== SUPPLIED TEXT ==

Before joining Fort Bend Brewing in 2013, Norberg was home brewing for a number of years building his own electronic brew system and spent a short time brewing in a co-op brewpub. Norberg has always had a creative side, with previously taking the professional musician route and went to college for a degree in English. Norberg has also always had a technology niche and says once he started home brewing he couldn’t stop. “I started here over a year ago as the assistant brewer,” Norberg continues, “I came over as one of the first volunteers, before we originally opened up. I saw that there was a brewery opening up in my backyard and said “sure I’m going to volunteer.” I saw the posting for an assistant brewer and thought it was great and said “too bad I’m not qualified.”
Turns out Norberg was qualified for the job, and continues to make contributions for the future. The co-op brewpub Norberg had spent previous time at is where he met his new assistant brew master, Jonny Niess.
“Brewery Incubator is where I met Jonny,” Norberg said. “The Brewery Incubator is a space in down town Houston where you get to be your own entity and we would brew our own beer. I called it the semi-pros of brewing. When we needed another brewer, the timing was perfect and I brought it up to Jonny and he accepted.”
With new hands and new minds on deck, the wheels have been turning at the Fort Bend Brewery. Four initial beers were created before Norberg and Niess and although they enjoy the original beers, they believe change will bring new prosperity to the brewery. “The previous brew master had a lot of experience with English beers and English bases,” Norberg said. “I think we have benefitted from some changes in flavor profile that are appealing to the American craft beer crowd.

===
== DATA SECTION ==

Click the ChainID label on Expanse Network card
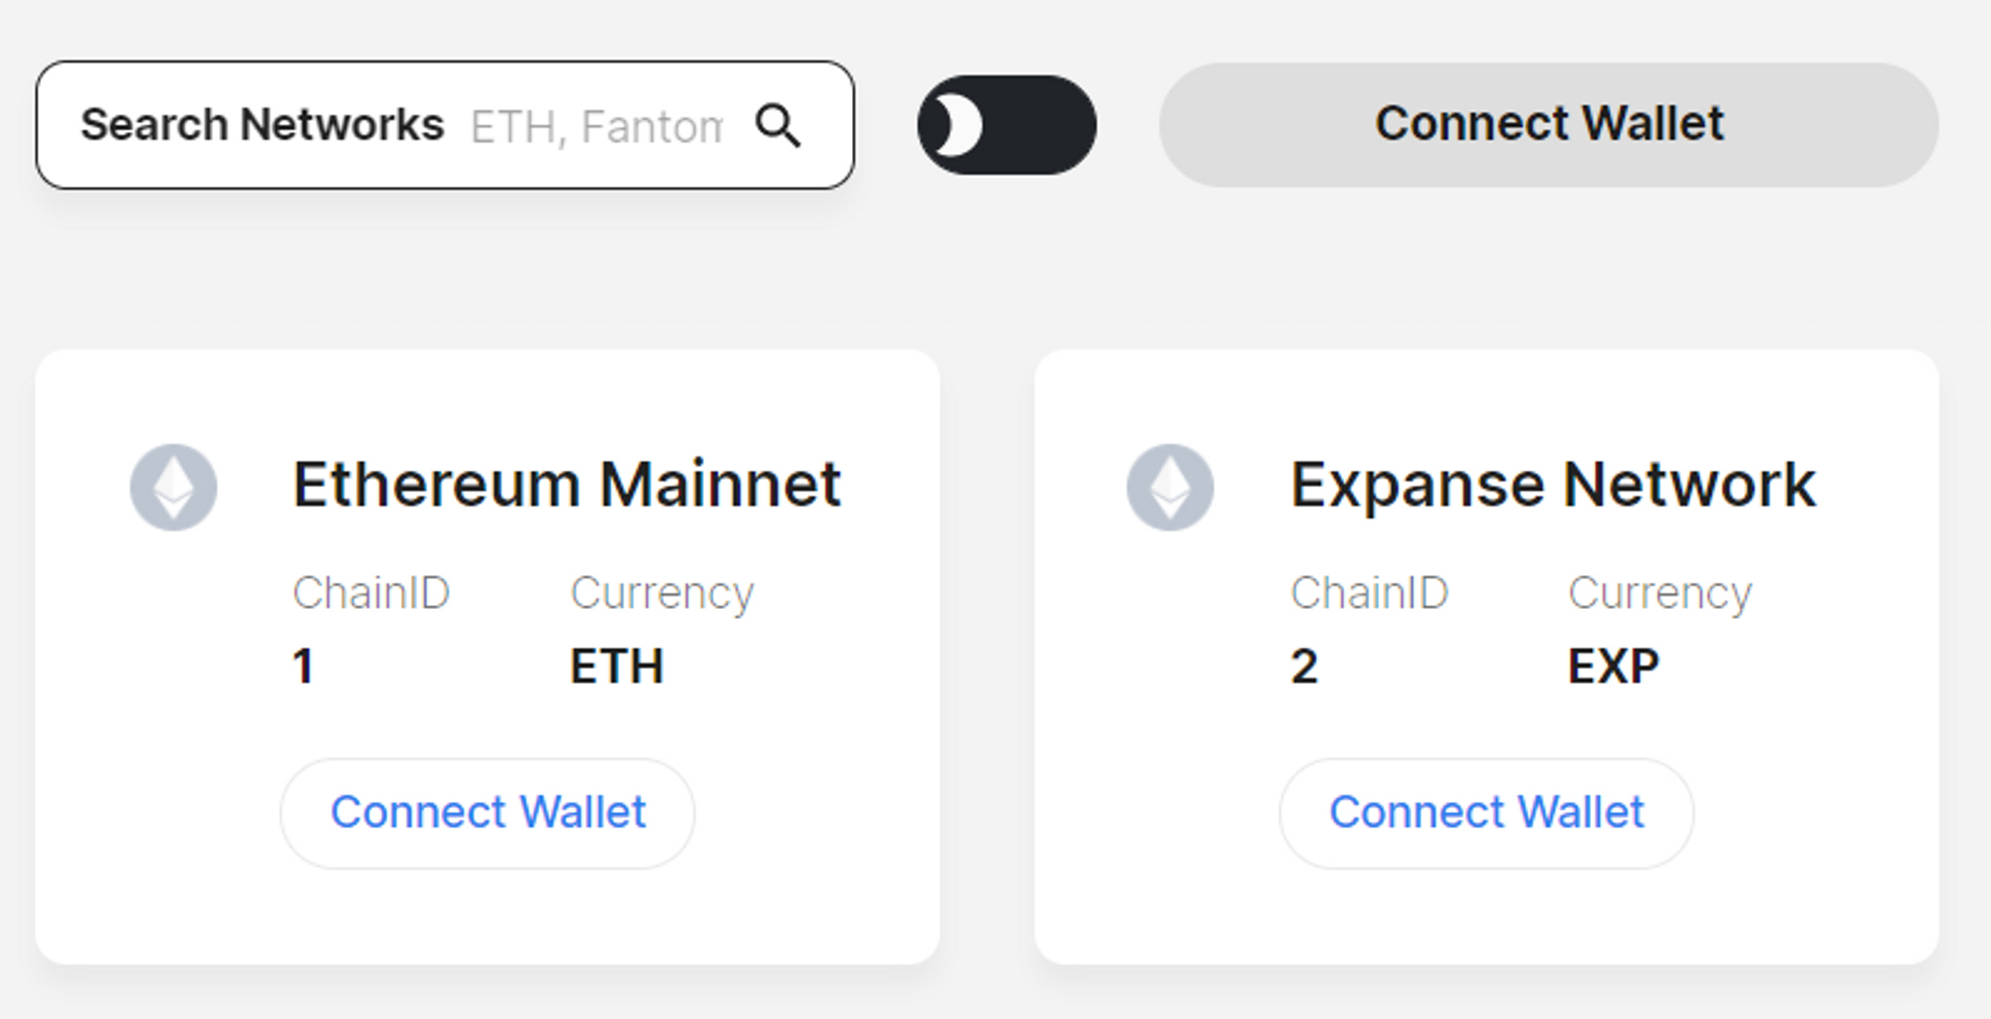The height and width of the screenshot is (1019, 1991). coord(1369,593)
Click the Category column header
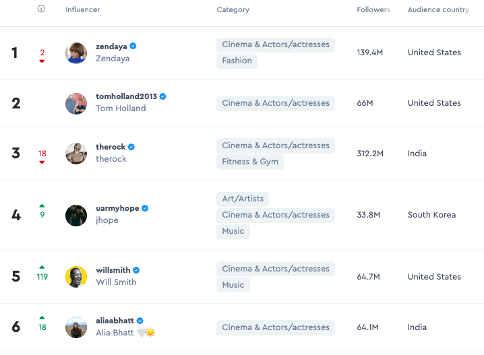Screen dimensions: 484x355 coord(233,10)
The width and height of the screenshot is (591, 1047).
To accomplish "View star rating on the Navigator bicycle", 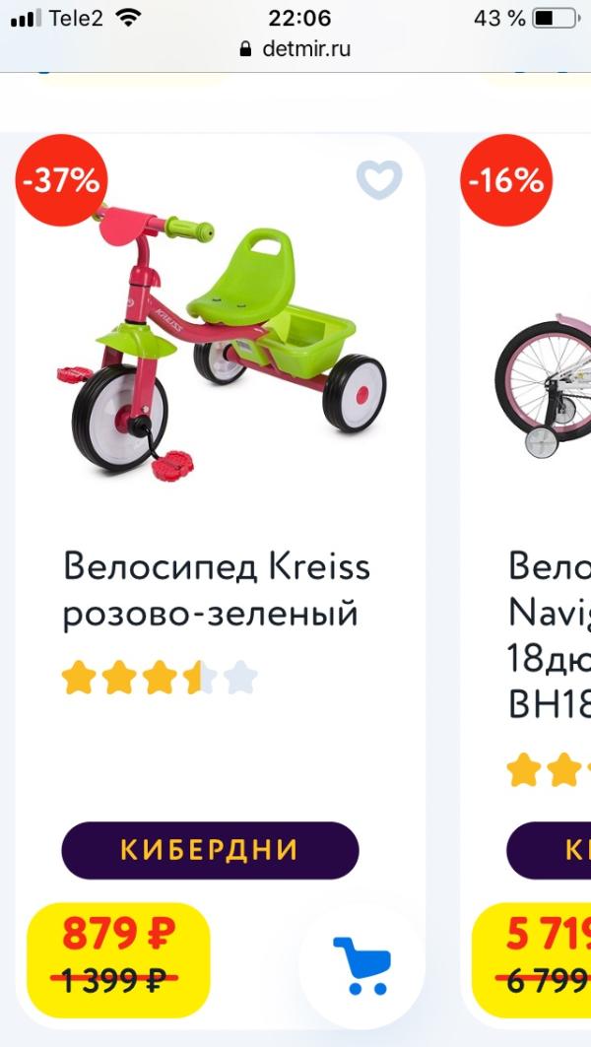I will pos(549,768).
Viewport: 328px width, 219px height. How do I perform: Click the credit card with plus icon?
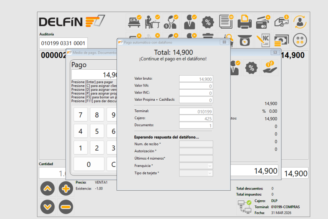click(263, 22)
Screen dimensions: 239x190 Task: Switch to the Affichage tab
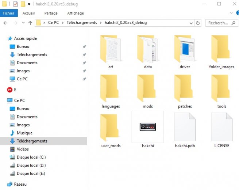click(76, 13)
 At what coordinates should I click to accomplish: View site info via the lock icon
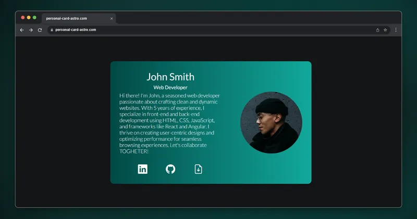[x=52, y=30]
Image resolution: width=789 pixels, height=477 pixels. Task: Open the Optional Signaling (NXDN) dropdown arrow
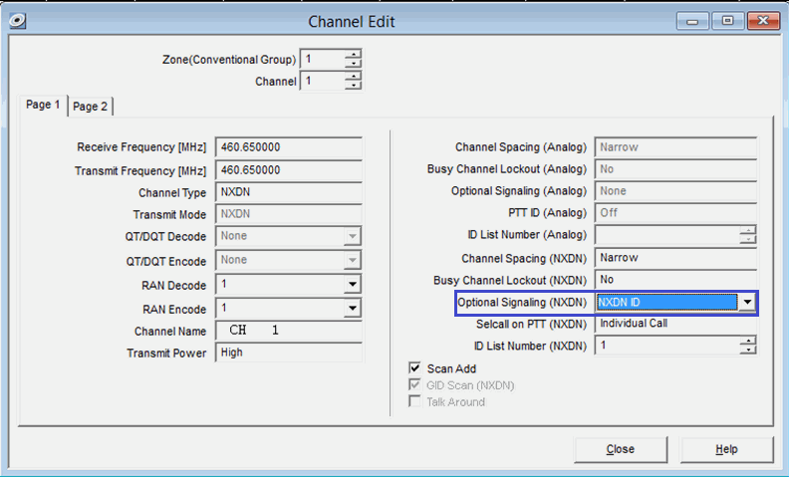747,302
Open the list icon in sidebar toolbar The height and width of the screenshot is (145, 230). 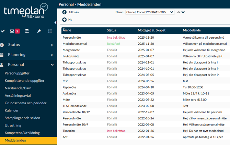tap(50, 31)
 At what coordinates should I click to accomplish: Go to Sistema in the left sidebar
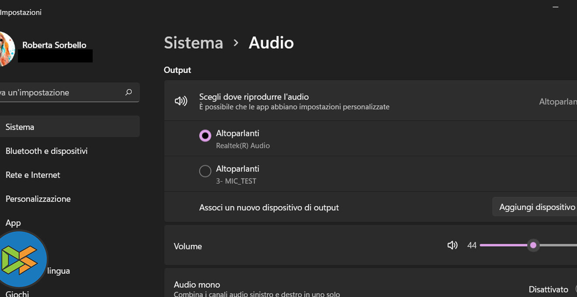point(20,127)
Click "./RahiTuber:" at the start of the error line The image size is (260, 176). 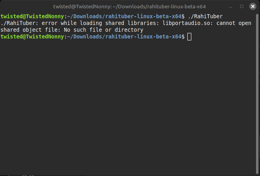pyautogui.click(x=19, y=23)
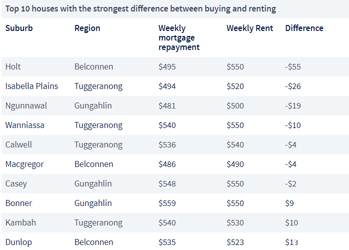Select the Calwell suburb cell

point(19,145)
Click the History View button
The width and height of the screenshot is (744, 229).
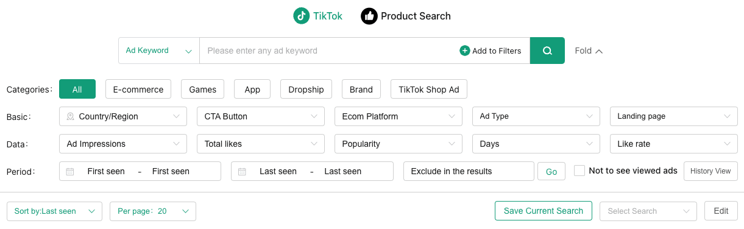pyautogui.click(x=710, y=171)
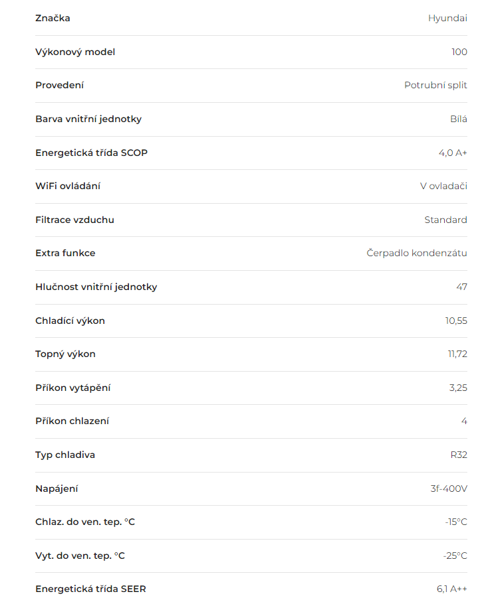Click the R32 refrigerant value

click(x=459, y=455)
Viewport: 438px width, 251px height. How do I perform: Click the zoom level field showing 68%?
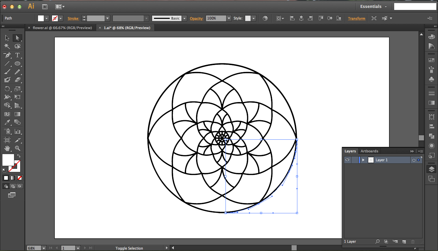click(34, 248)
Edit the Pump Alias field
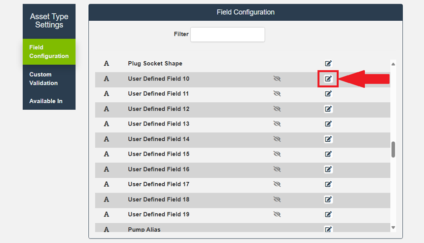 click(328, 229)
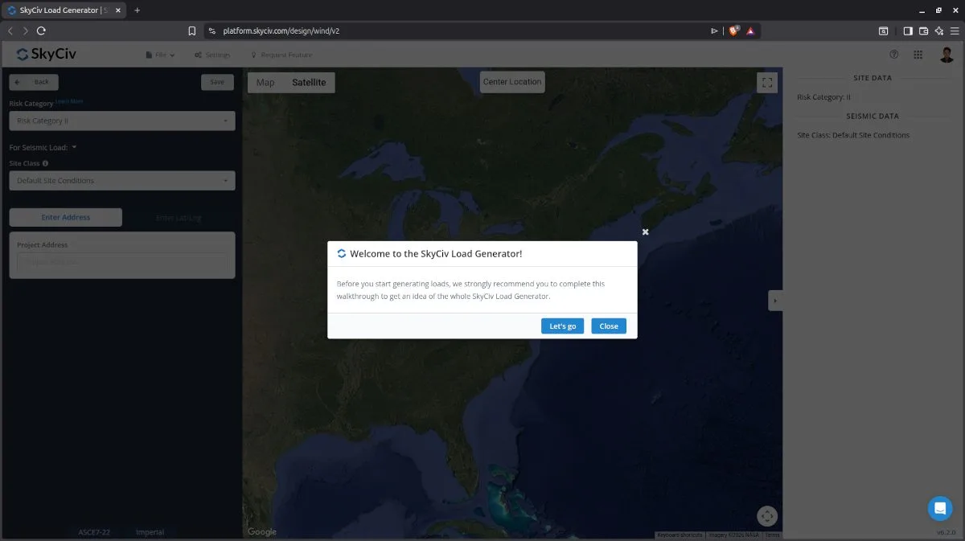The width and height of the screenshot is (965, 541).
Task: Switch to Enter Lat/Lng mode
Action: [x=179, y=217]
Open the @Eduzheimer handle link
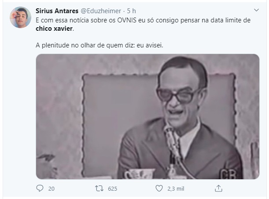 101,11
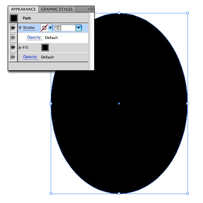The width and height of the screenshot is (203, 203).
Task: Expand the Fill disclosure triangle
Action: [20, 48]
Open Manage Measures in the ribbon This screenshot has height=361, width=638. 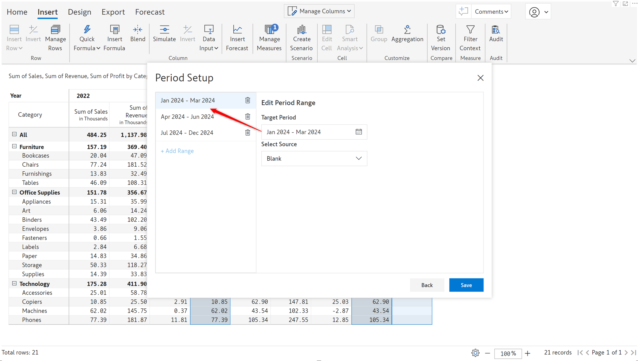(x=269, y=38)
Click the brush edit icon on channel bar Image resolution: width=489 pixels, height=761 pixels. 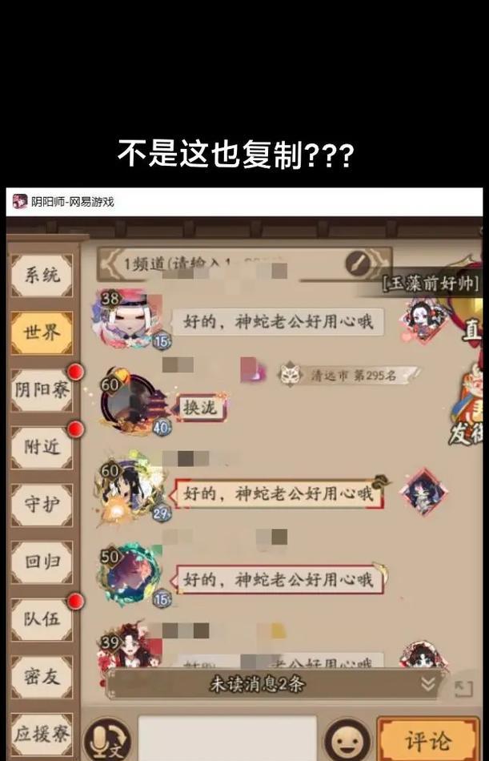click(x=359, y=264)
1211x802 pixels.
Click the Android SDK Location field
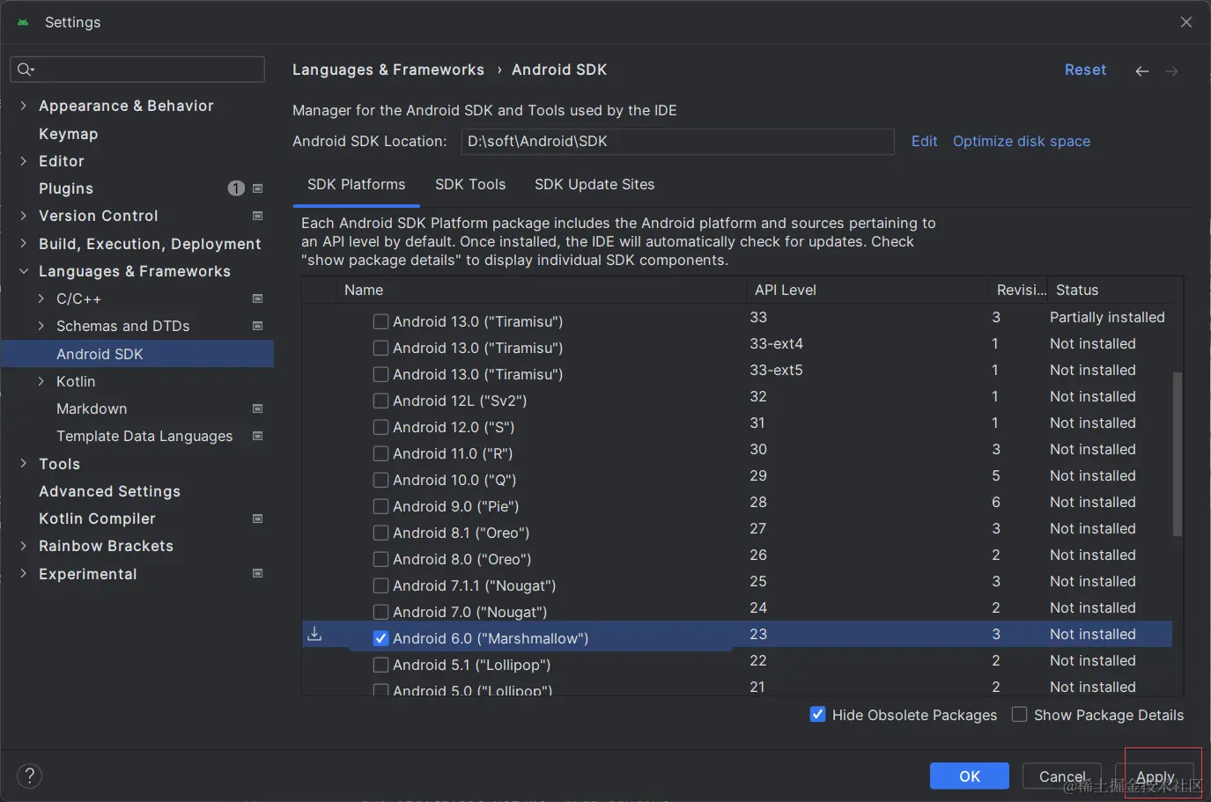[677, 142]
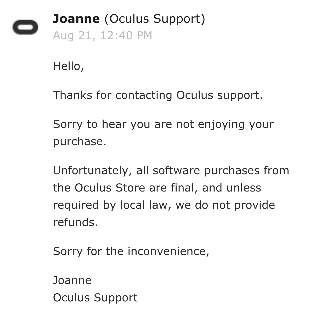Click the phrase Oculus Store in message body
The width and height of the screenshot is (315, 315).
click(110, 188)
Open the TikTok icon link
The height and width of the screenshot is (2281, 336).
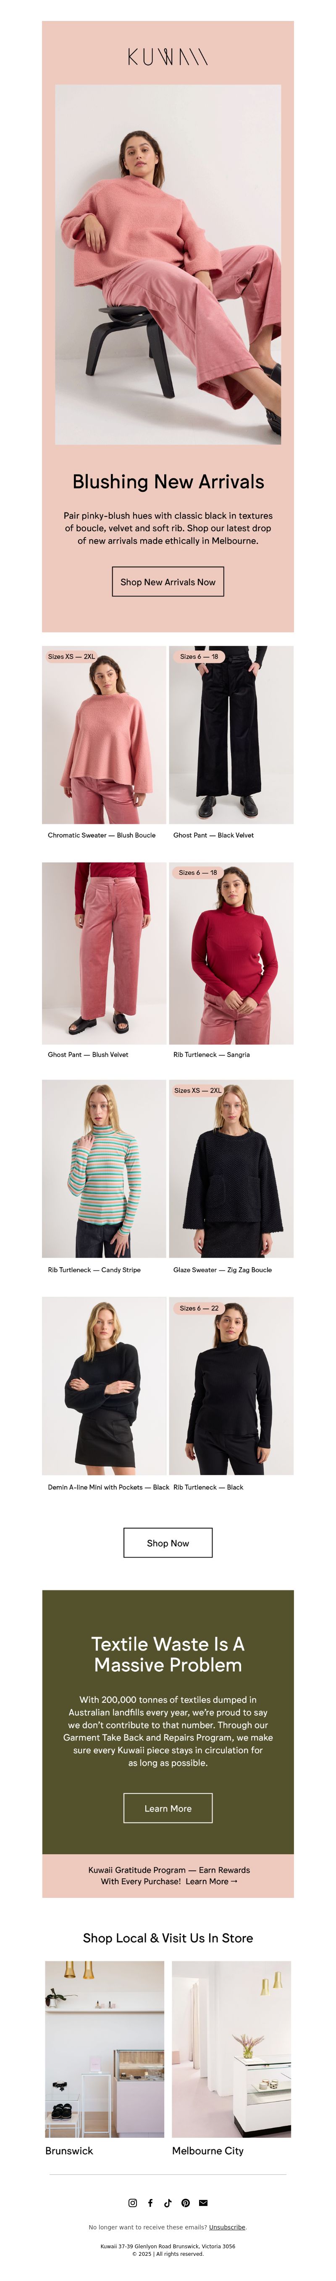click(168, 2202)
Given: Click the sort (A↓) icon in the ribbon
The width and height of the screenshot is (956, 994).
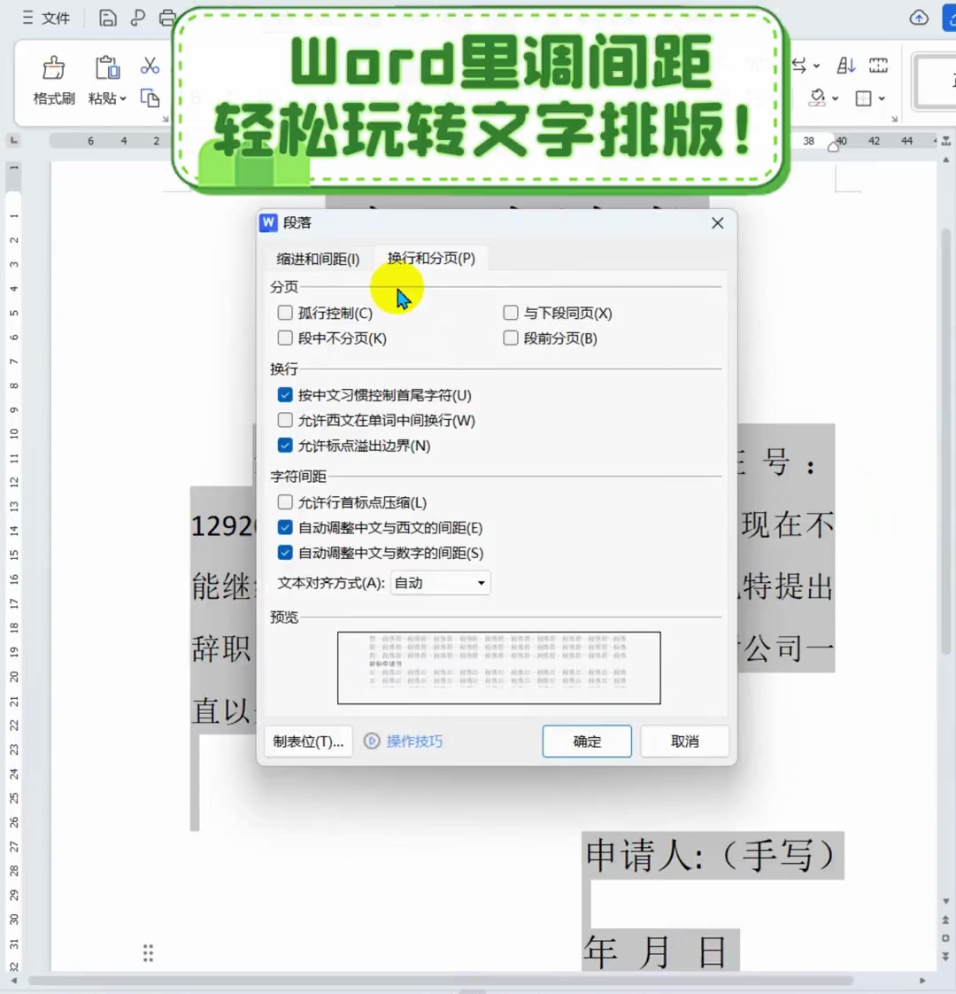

===

*EXERCISE DIRECTIONS:*
Reproduce the complete passage about Norberg at Fort Bend Brewing word for word.

*ANSWER FOR THIS EXERCISE:*
Before joining Fort Bend Brewing in 2013, Norberg was home brewing for a number of years building his own electronic brew system and spent a short time brewing in a co-op brewpub. Norberg has always had a creative side, with previously taking the professional musician route and went to college for a degree in English. Norberg has also always had a technology niche and says once he started home brewing he couldn’t stop. “I started here over a year ago as the assistant brewer,” Norberg continues, “I came over as one of the first volunteers, before we originally opened up. I saw that there was a brewery opening up in my backyard and said “sure I’m going to volunteer.” I saw the posting for an assistant brewer and thought it was great and said “too bad I’m not qualified.”
Turns out Norberg was qualified for the job, and continues to make contributions for the future. The co-op brewpub Norberg had spent previous time at is where he met his new assistant brew master, Jonny Niess.
“Brewery Incubator is where I met Jonny,” Norberg said. “The Brewery Incubator is a space in down town Houston where you get to be your own entity and we would brew our own beer. I called it the semi-pros of brewing. When we needed another brewer, the timing was perfect and I brought it up to Jonny and he accepted.”
With new hands and new minds on deck, the wheels have been turning at the Fort Bend Brewery. Four initial beers were created before Norberg and Niess and although they enjoy the original beers, they believe change will bring new prosperity to the brewery. “The previous brew master had a lot of experience with English beers and English bases,” Norberg said. “I think we have benefitted from some changes in flavor profile that are appealing to the American craft beer crowd.